The exercise:
Will you copy every one of the records below word for word, with no changes?

--- Start ---

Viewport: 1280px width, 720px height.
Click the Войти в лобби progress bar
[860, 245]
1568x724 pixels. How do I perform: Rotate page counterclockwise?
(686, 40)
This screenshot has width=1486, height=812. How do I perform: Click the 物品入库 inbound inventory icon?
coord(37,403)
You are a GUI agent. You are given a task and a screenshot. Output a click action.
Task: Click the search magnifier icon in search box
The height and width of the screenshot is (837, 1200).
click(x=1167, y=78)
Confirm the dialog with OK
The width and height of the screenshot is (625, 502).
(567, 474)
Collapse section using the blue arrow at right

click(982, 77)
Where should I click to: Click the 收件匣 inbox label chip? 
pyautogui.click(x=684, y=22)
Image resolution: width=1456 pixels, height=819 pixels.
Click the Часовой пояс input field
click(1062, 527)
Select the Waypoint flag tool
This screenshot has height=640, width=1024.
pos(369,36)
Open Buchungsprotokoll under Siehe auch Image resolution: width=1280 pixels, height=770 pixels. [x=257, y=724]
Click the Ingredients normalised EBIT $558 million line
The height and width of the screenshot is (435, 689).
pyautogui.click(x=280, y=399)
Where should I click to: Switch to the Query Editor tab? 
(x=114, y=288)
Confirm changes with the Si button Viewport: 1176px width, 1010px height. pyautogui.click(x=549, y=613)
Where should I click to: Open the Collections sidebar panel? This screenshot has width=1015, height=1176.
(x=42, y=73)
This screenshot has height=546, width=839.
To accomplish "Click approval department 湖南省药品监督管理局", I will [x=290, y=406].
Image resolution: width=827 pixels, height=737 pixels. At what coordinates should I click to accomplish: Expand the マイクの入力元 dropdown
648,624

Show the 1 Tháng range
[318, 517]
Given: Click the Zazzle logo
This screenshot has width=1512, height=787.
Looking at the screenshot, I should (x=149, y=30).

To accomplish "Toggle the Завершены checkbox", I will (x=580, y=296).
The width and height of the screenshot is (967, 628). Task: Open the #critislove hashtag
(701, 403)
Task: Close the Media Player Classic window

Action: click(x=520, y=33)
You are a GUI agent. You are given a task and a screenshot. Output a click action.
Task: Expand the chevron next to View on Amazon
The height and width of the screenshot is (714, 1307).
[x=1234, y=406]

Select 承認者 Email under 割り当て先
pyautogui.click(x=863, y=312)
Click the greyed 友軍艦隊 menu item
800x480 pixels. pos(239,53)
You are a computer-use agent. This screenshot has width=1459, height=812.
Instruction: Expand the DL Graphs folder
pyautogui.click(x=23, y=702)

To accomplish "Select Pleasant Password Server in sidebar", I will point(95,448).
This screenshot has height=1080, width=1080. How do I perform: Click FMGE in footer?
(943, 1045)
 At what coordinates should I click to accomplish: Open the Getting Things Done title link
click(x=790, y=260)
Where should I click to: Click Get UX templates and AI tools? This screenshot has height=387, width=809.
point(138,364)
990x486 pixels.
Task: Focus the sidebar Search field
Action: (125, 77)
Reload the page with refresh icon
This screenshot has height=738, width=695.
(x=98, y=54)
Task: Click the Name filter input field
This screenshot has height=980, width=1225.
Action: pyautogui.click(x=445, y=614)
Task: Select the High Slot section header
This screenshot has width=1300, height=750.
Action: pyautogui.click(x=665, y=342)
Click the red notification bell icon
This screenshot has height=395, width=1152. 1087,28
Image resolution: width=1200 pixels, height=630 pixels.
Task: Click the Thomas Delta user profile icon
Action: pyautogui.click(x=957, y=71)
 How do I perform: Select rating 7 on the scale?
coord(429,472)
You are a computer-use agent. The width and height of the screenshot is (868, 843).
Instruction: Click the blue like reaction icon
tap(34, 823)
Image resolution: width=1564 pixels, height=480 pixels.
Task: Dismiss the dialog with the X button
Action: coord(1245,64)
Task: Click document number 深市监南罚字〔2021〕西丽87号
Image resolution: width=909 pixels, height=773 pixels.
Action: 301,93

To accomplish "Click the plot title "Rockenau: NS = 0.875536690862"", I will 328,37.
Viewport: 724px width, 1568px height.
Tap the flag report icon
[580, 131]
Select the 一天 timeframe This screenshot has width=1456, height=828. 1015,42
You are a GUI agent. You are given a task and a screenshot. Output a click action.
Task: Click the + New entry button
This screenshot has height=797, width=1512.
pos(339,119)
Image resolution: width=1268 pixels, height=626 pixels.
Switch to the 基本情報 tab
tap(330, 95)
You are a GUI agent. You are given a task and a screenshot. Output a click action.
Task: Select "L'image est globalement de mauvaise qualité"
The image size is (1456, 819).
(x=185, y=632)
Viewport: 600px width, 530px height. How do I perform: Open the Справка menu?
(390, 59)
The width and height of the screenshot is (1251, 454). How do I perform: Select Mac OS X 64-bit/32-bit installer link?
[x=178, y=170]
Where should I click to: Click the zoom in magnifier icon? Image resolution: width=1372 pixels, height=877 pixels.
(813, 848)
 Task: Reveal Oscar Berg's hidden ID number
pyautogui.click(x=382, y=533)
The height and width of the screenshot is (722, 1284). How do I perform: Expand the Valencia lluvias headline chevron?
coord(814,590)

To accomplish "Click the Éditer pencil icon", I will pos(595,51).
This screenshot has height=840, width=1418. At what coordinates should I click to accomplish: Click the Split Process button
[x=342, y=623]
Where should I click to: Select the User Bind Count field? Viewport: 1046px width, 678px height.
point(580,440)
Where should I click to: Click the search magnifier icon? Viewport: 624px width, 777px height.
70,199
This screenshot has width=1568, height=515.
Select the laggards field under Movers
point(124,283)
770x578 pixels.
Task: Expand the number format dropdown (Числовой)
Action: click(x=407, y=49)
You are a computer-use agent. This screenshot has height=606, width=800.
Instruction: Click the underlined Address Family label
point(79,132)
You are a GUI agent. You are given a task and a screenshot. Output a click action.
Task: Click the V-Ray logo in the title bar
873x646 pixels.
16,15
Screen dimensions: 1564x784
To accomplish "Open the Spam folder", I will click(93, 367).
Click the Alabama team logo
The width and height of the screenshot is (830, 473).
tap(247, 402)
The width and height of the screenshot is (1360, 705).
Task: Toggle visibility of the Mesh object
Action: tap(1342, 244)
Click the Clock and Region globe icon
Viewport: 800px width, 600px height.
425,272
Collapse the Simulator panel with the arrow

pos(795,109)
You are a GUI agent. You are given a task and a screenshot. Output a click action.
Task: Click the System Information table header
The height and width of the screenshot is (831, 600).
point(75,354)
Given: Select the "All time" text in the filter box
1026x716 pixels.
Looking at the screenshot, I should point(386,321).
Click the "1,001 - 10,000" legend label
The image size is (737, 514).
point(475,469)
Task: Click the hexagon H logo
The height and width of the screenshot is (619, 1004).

--- End ---

Solution to the exercise:
Viewport: 1280px width, 720px height.
Click the Войти в лобби progress bar
[860, 245]
1568x724 pixels. How do I perform: Rotate page counterclockwise?
(686, 40)
This screenshot has width=1486, height=812. How do I perform: Click the 物品入库 inbound inventory icon?
coord(37,403)
You are a GUI agent. You are given a task and a screenshot. Output a click action.
Task: Click the search magnifier icon in search box
The height and width of the screenshot is (837, 1200).
click(x=1167, y=78)
Confirm the dialog with OK
The width and height of the screenshot is (625, 502).
(567, 474)
Collapse section using the blue arrow at right

click(982, 77)
Where should I click to: Click the 收件匣 inbox label chip? 
pyautogui.click(x=684, y=22)
Image resolution: width=1456 pixels, height=819 pixels.
Click the Часовой пояс input field
click(1062, 527)
Select the Waypoint flag tool
This screenshot has height=640, width=1024.
pos(369,36)
Open Buchungsprotokoll under Siehe auch Image resolution: width=1280 pixels, height=770 pixels. [x=257, y=724]
Click the Ingredients normalised EBIT $558 million line
The height and width of the screenshot is (435, 689).
pyautogui.click(x=280, y=399)
Where should I click to: Switch to the Query Editor tab? 
(x=114, y=288)
Confirm changes with the Si button Viewport: 1176px width, 1010px height. pyautogui.click(x=549, y=613)
Where should I click to: Open the Collections sidebar panel? This screenshot has width=1015, height=1176.
(x=42, y=73)
This screenshot has height=546, width=839.
To accomplish "Click approval department 湖南省药品监督管理局", I will [x=290, y=406].
Image resolution: width=827 pixels, height=737 pixels. At what coordinates should I click to accomplish: Expand the マイクの入力元 dropdown
648,624

Show the 1 Tháng range
[318, 517]
Given: Click the Zazzle logo
This screenshot has width=1512, height=787.
Looking at the screenshot, I should (x=149, y=30).

To accomplish "Toggle the Завершены checkbox", I will (x=580, y=296).
The width and height of the screenshot is (967, 628). Task: Open the #critislove hashtag
(701, 403)
Task: Close the Media Player Classic window

Action: click(x=520, y=33)
You are a GUI agent. You are given a task and a screenshot. Output a click action.
Task: Expand the chevron next to View on Amazon
The height and width of the screenshot is (714, 1307).
[x=1234, y=406]

Select 承認者 Email under 割り当て先
pyautogui.click(x=863, y=312)
Click the greyed 友軍艦隊 menu item
800x480 pixels. pos(239,53)
You are a computer-use agent. This screenshot has width=1459, height=812.
Instruction: Expand the DL Graphs folder
pyautogui.click(x=23, y=702)

To accomplish "Select Pleasant Password Server in sidebar", I will point(95,448).
This screenshot has height=1080, width=1080. How do I perform: Click FMGE in footer?
(943, 1045)
 At what coordinates should I click to accomplish: Open the Getting Things Done title link
click(x=790, y=260)
Where should I click to: Click Get UX templates and AI tools? This screenshot has height=387, width=809.
point(138,364)
990x486 pixels.
Task: Focus the sidebar Search field
Action: (125, 77)
Reload the page with refresh icon
This screenshot has height=738, width=695.
(x=98, y=54)
Task: Click the Name filter input field
This screenshot has height=980, width=1225.
Action: pyautogui.click(x=445, y=614)
Task: Select the High Slot section header
This screenshot has width=1300, height=750.
Action: pyautogui.click(x=665, y=342)
Click the red notification bell icon
This screenshot has height=395, width=1152. 1087,28
Image resolution: width=1200 pixels, height=630 pixels.
Task: Click the Thomas Delta user profile icon
Action: pyautogui.click(x=957, y=71)
 How do I perform: Select rating 7 on the scale?
coord(429,472)
You are a computer-use agent. The width and height of the screenshot is (868, 843).
Instruction: Click the blue like reaction icon
tap(34, 823)
Image resolution: width=1564 pixels, height=480 pixels.
Task: Dismiss the dialog with the X button
Action: coord(1245,64)
Task: Click document number 深市监南罚字〔2021〕西丽87号
Image resolution: width=909 pixels, height=773 pixels.
Action: 301,93

To accomplish "Click the plot title "Rockenau: NS = 0.875536690862"", I will 328,37.
Viewport: 724px width, 1568px height.
Tap the flag report icon
[580, 131]
Select the 一天 timeframe This screenshot has width=1456, height=828. 1015,42
You are a GUI agent. You are given a task and a screenshot. Output a click action.
Task: Click the + New entry button
This screenshot has height=797, width=1512.
pos(339,119)
Image resolution: width=1268 pixels, height=626 pixels.
Switch to the 基本情報 tab
tap(330, 95)
You are a GUI agent. You are given a task and a screenshot. Output a click action.
Task: Select "L'image est globalement de mauvaise qualité"
The image size is (1456, 819).
(x=185, y=632)
Viewport: 600px width, 530px height. How do I perform: Open the Справка menu?
(390, 59)
The width and height of the screenshot is (1251, 454). How do I perform: Select Mac OS X 64-bit/32-bit installer link?
[x=178, y=170]
Where should I click to: Click the zoom in magnifier icon? Image resolution: width=1372 pixels, height=877 pixels.
(813, 848)
 Task: Reveal Oscar Berg's hidden ID number
pyautogui.click(x=382, y=533)
The height and width of the screenshot is (722, 1284). How do I perform: Expand the Valencia lluvias headline chevron?
coord(814,590)

To accomplish "Click the Éditer pencil icon", I will pos(595,51).
This screenshot has height=840, width=1418. At what coordinates should I click to accomplish: Click the Split Process button
[x=342, y=623]
Where should I click to: Select the User Bind Count field? Viewport: 1046px width, 678px height.
point(580,440)
Where should I click to: Click the search magnifier icon? Viewport: 624px width, 777px height.
70,199
This screenshot has width=1568, height=515.
Select the laggards field under Movers
point(124,283)
770x578 pixels.
Task: Expand the number format dropdown (Числовой)
Action: click(x=407, y=49)
You are a computer-use agent. This screenshot has height=606, width=800.
Instruction: Click the underlined Address Family label
point(79,132)
You are a GUI agent. You are given a task and a screenshot. Output a click action.
Task: Click the V-Ray logo in the title bar
873x646 pixels.
16,15
Screen dimensions: 1564x784
To accomplish "Open the Spam folder", I will click(93, 367).
Click the Alabama team logo
The width and height of the screenshot is (830, 473).
tap(247, 402)
The width and height of the screenshot is (1360, 705).
Task: Toggle visibility of the Mesh object
Action: tap(1342, 244)
Click the Clock and Region globe icon
Viewport: 800px width, 600px height.
425,272
Collapse the Simulator panel with the arrow

pos(795,109)
You are a GUI agent. You are given a task and a screenshot. Output a click action.
Task: Click the System Information table header
The height and width of the screenshot is (831, 600).
point(75,354)
Given: Select the "All time" text in the filter box
1026x716 pixels.
Looking at the screenshot, I should point(386,321).
Click the "1,001 - 10,000" legend label
The image size is (737, 514).
point(475,469)
Task: Click the hexagon H logo
The height and width of the screenshot is (619, 1004).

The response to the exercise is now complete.